Originally Posted by Savington
Let's say you have a hypothetical car, and it's operating in the hypothetical universe we're talking about (no aero drag, no rolling resistance, no drivetrain losses, perfect efficiency). It is making a flat 10ft.lbs of torque at the flywheel, regardless of engine speed. (It's a very small engine, able to rev infinitely high.) At 5252rpm, you have 10hp available to you. At 52,520rpm, you have 100hp available to you. Will the car not accelerate harder with 100hp than it will with 10hp?

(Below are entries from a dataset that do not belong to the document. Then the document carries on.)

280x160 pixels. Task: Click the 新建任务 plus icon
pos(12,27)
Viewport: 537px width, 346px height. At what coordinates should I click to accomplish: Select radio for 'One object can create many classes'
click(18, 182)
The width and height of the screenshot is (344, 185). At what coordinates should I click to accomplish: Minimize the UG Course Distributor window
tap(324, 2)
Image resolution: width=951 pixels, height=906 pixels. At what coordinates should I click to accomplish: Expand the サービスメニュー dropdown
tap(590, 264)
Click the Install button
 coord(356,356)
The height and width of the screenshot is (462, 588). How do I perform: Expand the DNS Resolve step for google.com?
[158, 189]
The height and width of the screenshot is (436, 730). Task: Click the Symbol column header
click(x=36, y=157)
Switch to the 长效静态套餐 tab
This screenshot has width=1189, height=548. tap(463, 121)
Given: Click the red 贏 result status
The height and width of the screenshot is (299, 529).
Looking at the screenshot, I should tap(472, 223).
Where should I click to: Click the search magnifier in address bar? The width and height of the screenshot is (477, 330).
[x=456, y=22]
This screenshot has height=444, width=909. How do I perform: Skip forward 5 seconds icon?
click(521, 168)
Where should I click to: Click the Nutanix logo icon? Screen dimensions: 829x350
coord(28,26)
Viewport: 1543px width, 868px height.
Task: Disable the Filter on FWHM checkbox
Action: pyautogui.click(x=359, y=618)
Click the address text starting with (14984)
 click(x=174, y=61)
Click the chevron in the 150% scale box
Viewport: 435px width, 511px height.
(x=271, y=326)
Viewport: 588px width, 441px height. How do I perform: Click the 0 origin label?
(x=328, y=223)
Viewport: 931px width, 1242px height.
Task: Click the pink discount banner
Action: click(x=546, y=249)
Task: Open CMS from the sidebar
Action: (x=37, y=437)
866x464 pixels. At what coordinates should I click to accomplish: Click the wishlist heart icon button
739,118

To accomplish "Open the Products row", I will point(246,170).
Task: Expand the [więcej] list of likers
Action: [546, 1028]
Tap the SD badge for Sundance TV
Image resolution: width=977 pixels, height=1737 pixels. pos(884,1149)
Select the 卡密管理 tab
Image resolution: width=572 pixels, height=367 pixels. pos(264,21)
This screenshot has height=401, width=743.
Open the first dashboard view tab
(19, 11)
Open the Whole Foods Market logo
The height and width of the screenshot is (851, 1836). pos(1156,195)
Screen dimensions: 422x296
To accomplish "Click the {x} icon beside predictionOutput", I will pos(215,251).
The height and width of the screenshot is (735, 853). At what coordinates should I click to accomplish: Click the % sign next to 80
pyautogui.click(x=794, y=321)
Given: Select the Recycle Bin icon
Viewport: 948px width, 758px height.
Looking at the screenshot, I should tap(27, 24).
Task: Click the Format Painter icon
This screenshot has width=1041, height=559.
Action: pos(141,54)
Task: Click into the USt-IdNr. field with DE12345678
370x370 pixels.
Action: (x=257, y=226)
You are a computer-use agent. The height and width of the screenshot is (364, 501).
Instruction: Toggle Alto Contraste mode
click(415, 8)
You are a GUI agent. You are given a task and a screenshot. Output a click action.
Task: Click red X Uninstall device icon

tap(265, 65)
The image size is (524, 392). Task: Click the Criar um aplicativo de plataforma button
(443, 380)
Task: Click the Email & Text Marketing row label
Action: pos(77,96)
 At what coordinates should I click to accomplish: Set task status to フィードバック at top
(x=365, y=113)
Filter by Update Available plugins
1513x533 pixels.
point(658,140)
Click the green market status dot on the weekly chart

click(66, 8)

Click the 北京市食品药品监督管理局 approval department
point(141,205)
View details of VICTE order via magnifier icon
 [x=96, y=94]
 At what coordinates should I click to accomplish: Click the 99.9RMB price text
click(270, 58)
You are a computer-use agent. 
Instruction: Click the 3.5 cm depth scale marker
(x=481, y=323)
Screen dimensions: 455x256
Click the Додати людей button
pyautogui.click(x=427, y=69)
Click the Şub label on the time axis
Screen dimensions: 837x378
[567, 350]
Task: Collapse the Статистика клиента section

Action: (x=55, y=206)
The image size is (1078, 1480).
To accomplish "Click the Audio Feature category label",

Multiply RPM by 10 again. 525,250rpm, 1,000hp. Still just 10ft.lbs of engine torque, and yet the car is now making a thousand horsepower. Can you honestly say that the car will not accelerate at a higher rate with a thousand horsepower than it will with just ten horsepower? Remember, engine torque has not changed at all.
It won't accelerate harder with higher power unless you maintain road speed by multiplying the gear ratios by 10 as well.

10hp, 10ft.lb, 5252rpm, 1:1 gear ratio, 10ft.lb at the hub.
100hp, 10ft.lb, 52,520rpm, 10:1 gear ratio, 100ft.lb at the hub. Same engine torque, more hub torque.
1,000hp, 10ft.lb, 525,200rpm, 100:1 gear ratio. 1,000ft.lb at the hub. Same engine torque (10ft.lb), but heavily gear reduced to create huge acceleration.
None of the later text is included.